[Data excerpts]
+===+

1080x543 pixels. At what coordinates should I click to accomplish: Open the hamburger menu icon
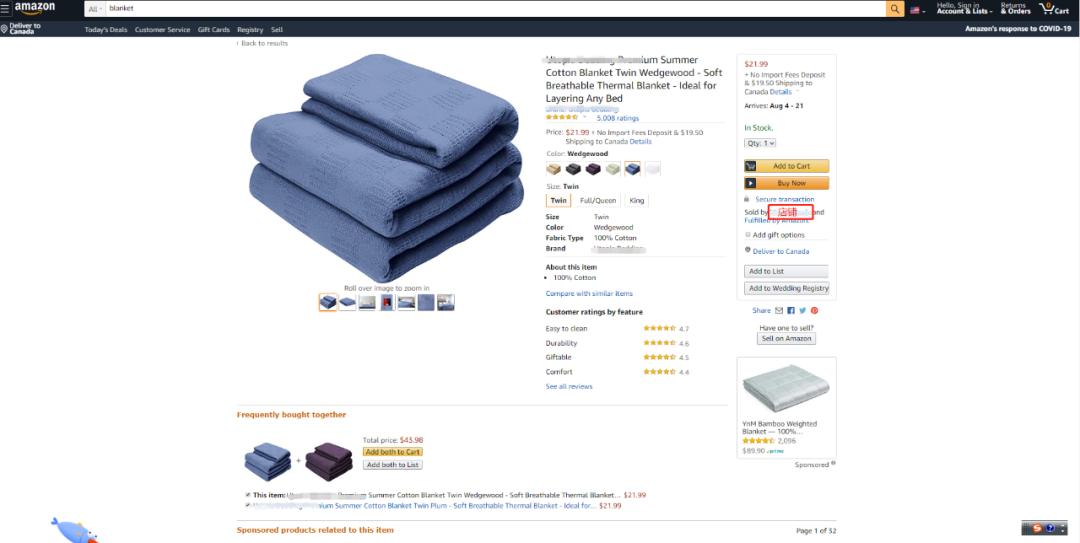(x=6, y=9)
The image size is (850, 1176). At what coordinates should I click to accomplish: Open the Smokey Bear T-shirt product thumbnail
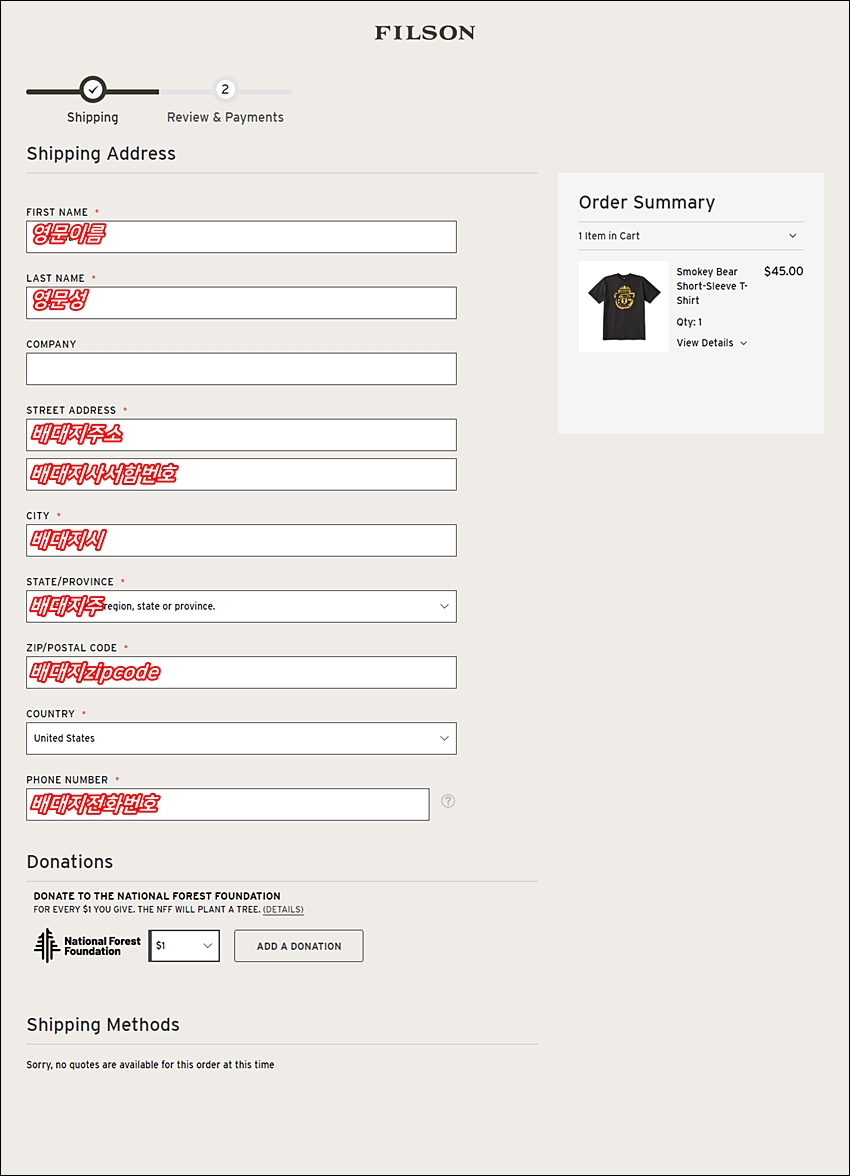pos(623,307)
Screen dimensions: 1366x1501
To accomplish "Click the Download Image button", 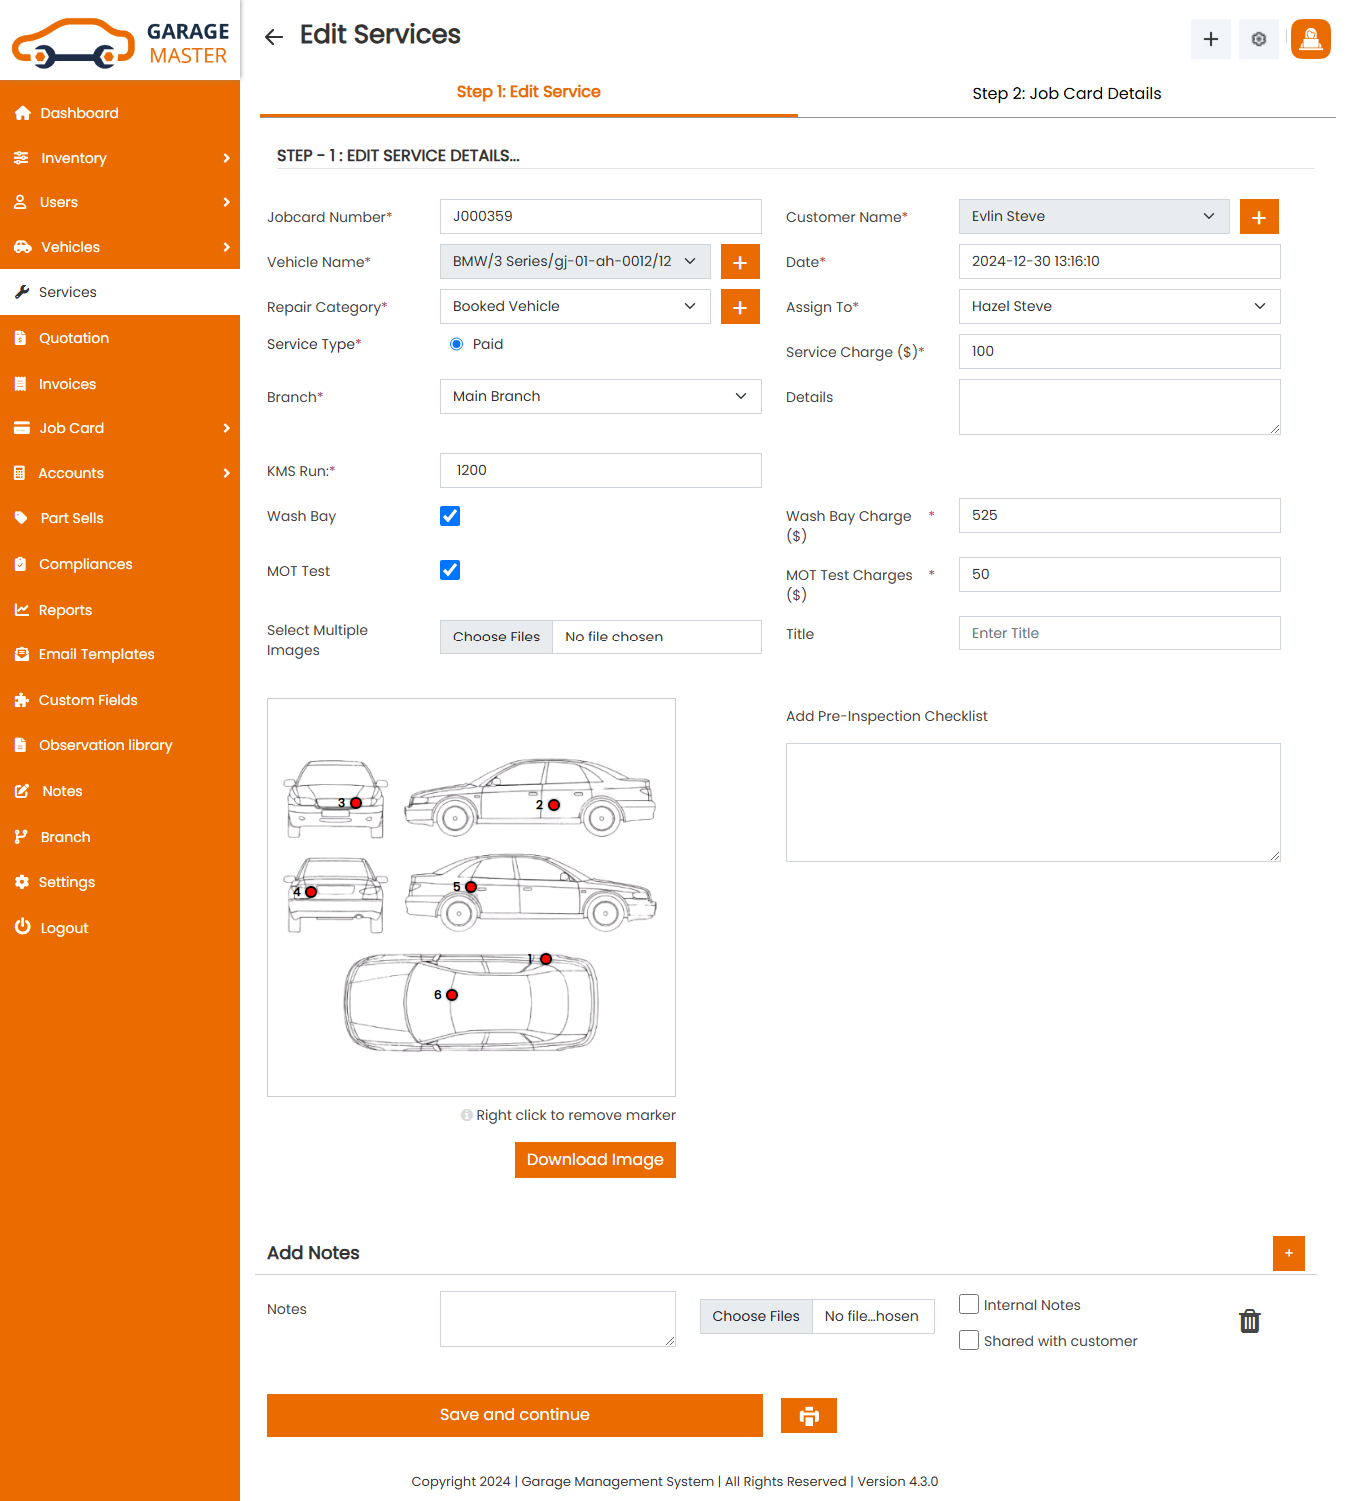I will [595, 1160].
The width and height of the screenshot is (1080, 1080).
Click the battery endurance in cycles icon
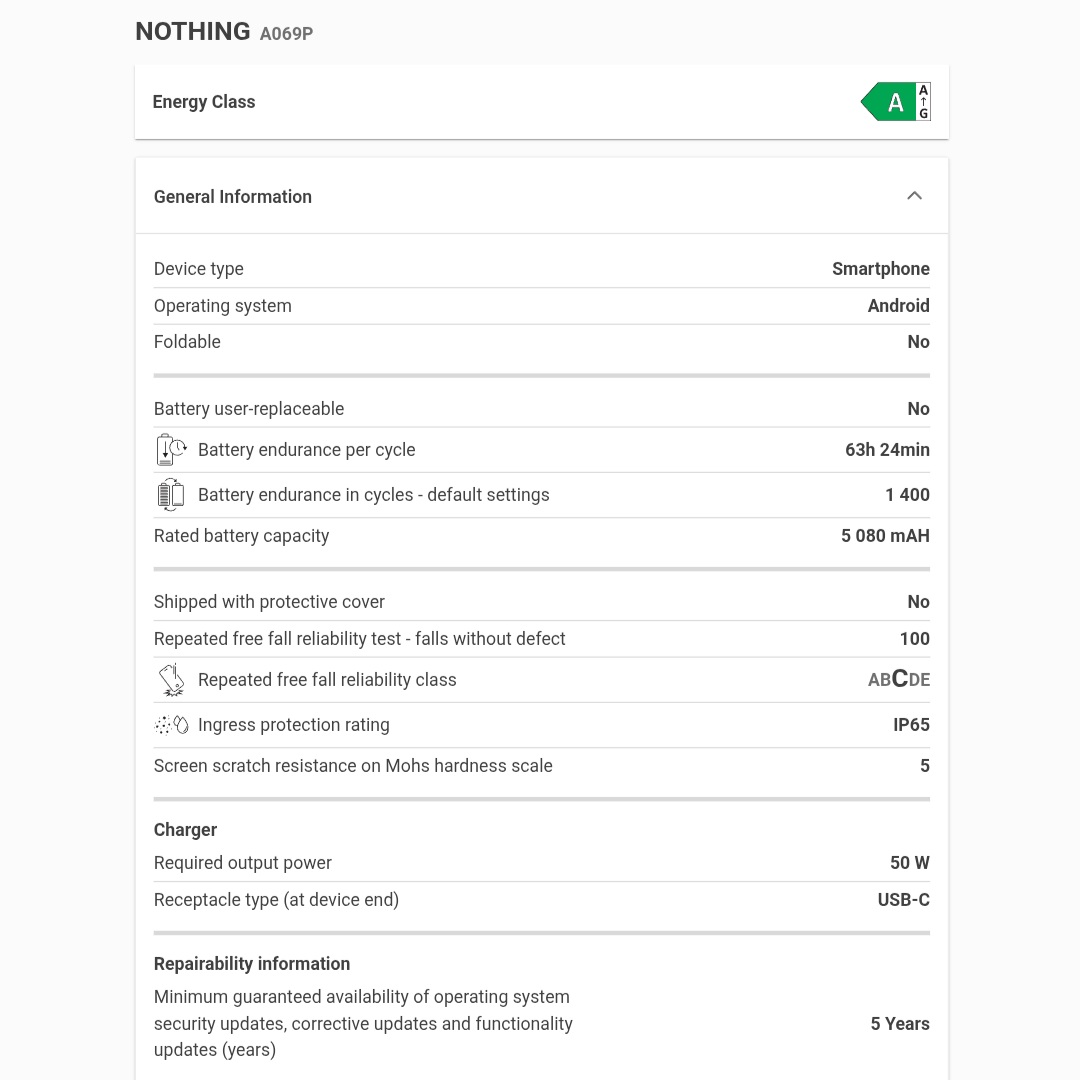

+===+

Write out, word for word, the lines running from the one containing "The width and" to the end of the data above; the pictures are to be left out.

## EXERCISE RESULT
The width and height of the screenshot is (1080, 1080).
Click the battery endurance in cycles icon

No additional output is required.